Novo Nordisk attributed part of the pressure to a deal with former US President Donald Trump, aimed at lowering the cost of weight-loss drugs for Americans. Under the so-called “most favoured nation” agreement, government-run site TrumpRx offers Wegovy and Zepbound for as low as $250 per month, while Medicare prices for Ozempic, Wegovy, Mounjaro, and Zepbound are set at $245. Without insurance or discounts, these medications can cost over $1,000 per month in the US.
Doustdar, who became CEO last summer, said the price cuts for Wegovy should be viewed as “an investment for our future,” opening access to the drug to more patients. He stressed that Novo Nordisk is not seeking a “race to the bottom” on pricing but is focusing on expanding the market in a rational manner.
The company has faced ongoing challenges, including thousands of job cuts and intensifying competition from rivals such as Eli Lilly, which produces Zepbound and Mounjaro. Patent expirations have also contributed to the competitive landscape. Karsten Munk Knudsen, Novo Nordisk’s chief financial officer, told the BBC that Indian and Chinese patents for semaglutide—the active ingredient in Ozempic and Wegovy—will expire in the coming months. He estimated that this could have a 2% impact on group sales this year.

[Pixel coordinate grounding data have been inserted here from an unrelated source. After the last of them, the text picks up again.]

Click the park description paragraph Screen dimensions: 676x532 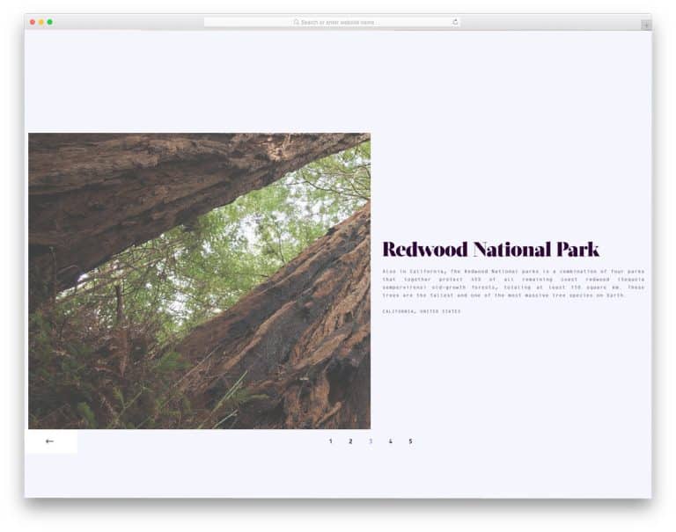(x=513, y=283)
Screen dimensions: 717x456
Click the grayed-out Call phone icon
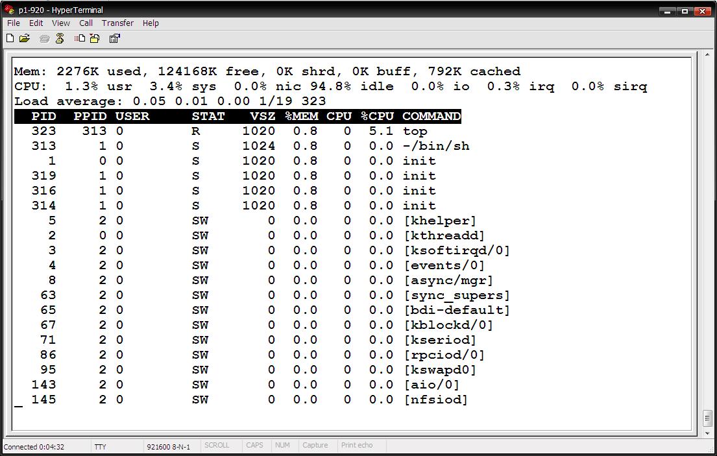click(x=45, y=38)
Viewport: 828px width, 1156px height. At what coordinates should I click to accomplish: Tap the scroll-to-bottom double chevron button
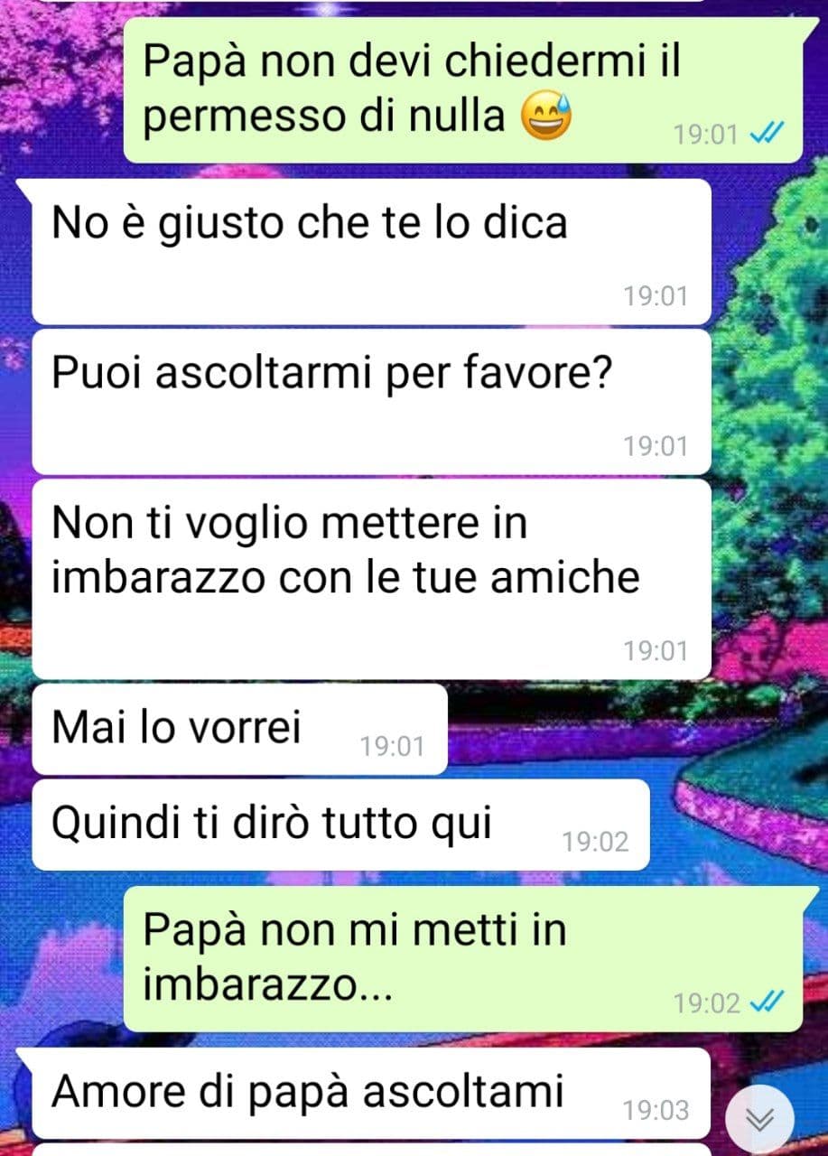point(760,1121)
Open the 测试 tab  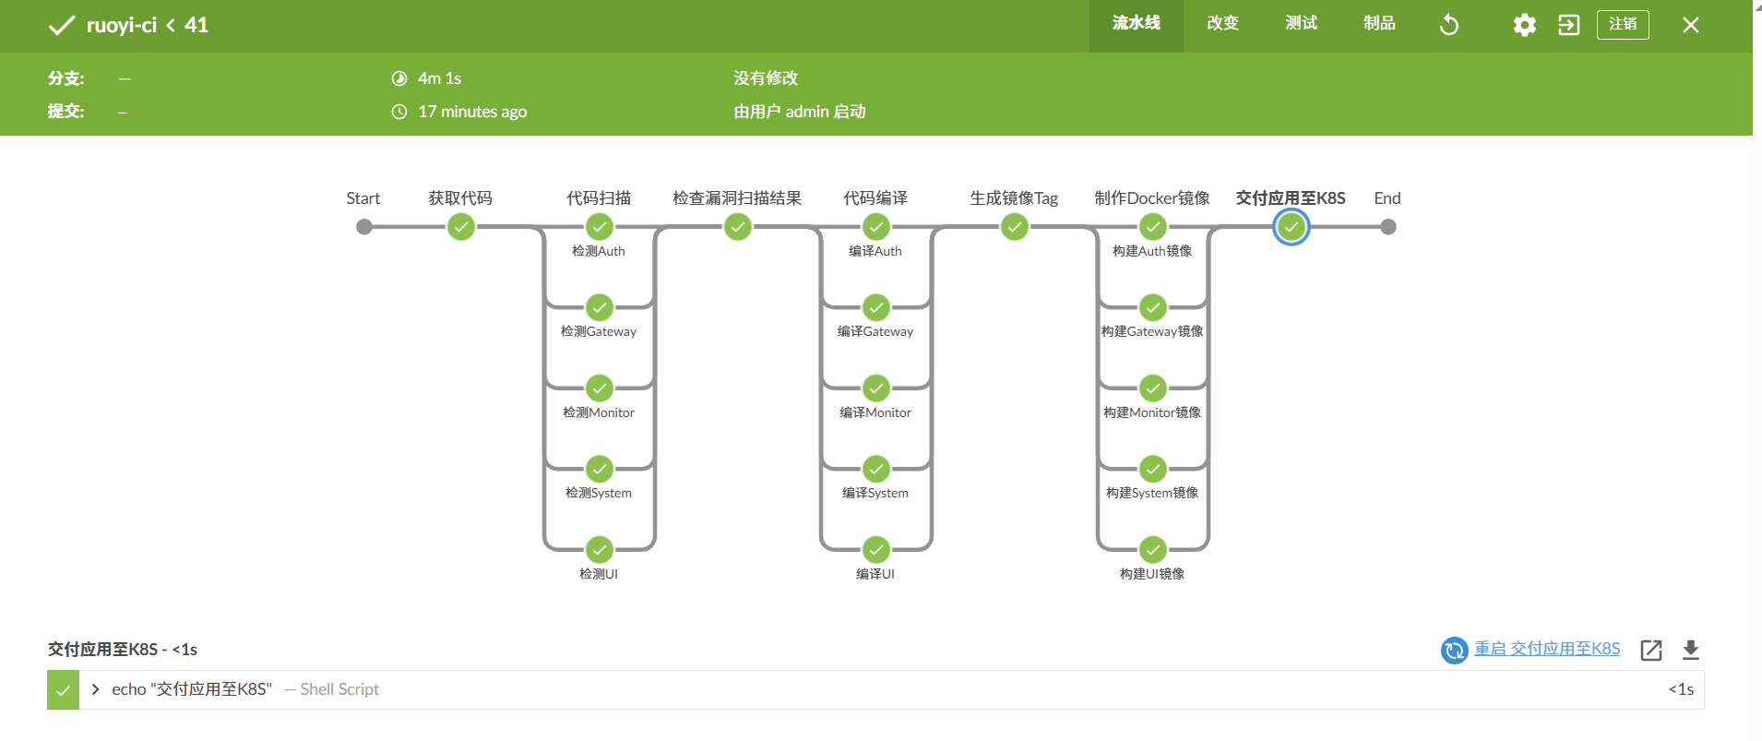pos(1301,24)
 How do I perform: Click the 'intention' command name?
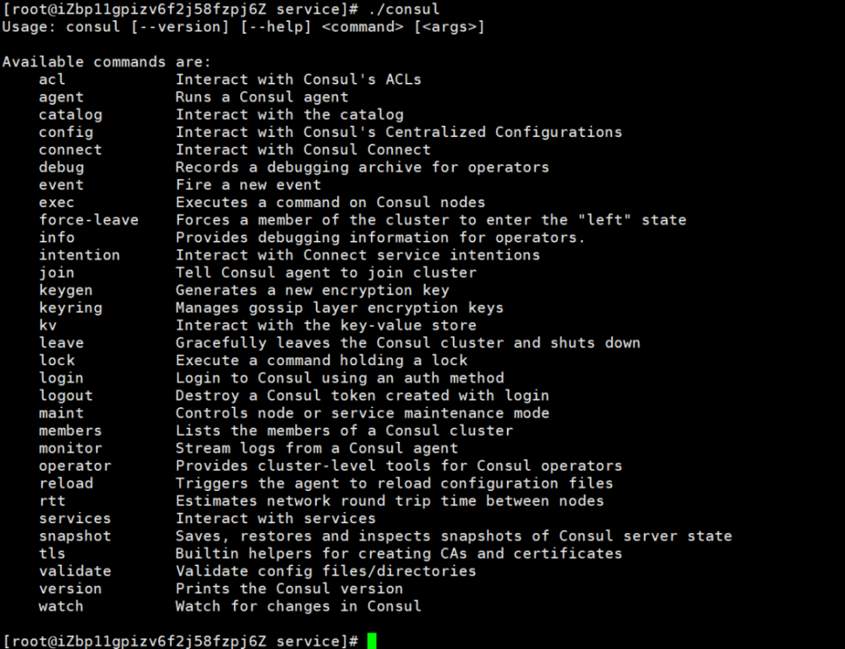coord(79,255)
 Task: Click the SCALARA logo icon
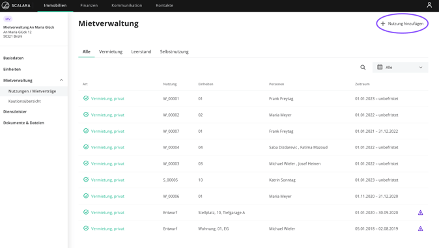[5, 5]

While low-cost copycat drugs are emerging following patent expiry, concerns have been raised about the safety of some alternatives. Novo Nordisk maintains that the company aims to increase market access while ensuring patients receive effective and safe treatment.
Demand for weight-loss medications has surged in recent years, with global competition driving down prices. The combination of government-mandated price reductions, patent expirations, and rising rivals has created a challenging environment for the Danish firm.
Novo Nordisk said in a statement on Tuesday that “lower realised prices linked to investments in market access, amplified by the [most favoured nation] agreement with the US Administration,” were reflected in its revised profit and sales guidance. The company added that intensified competition and the impact of patent expiries in certain markets also contributed to the decline.
As the market adjusts, Novo Nordisk is betting on broader access and long-term growth, even as investors face short-term volatility in the company’s stock.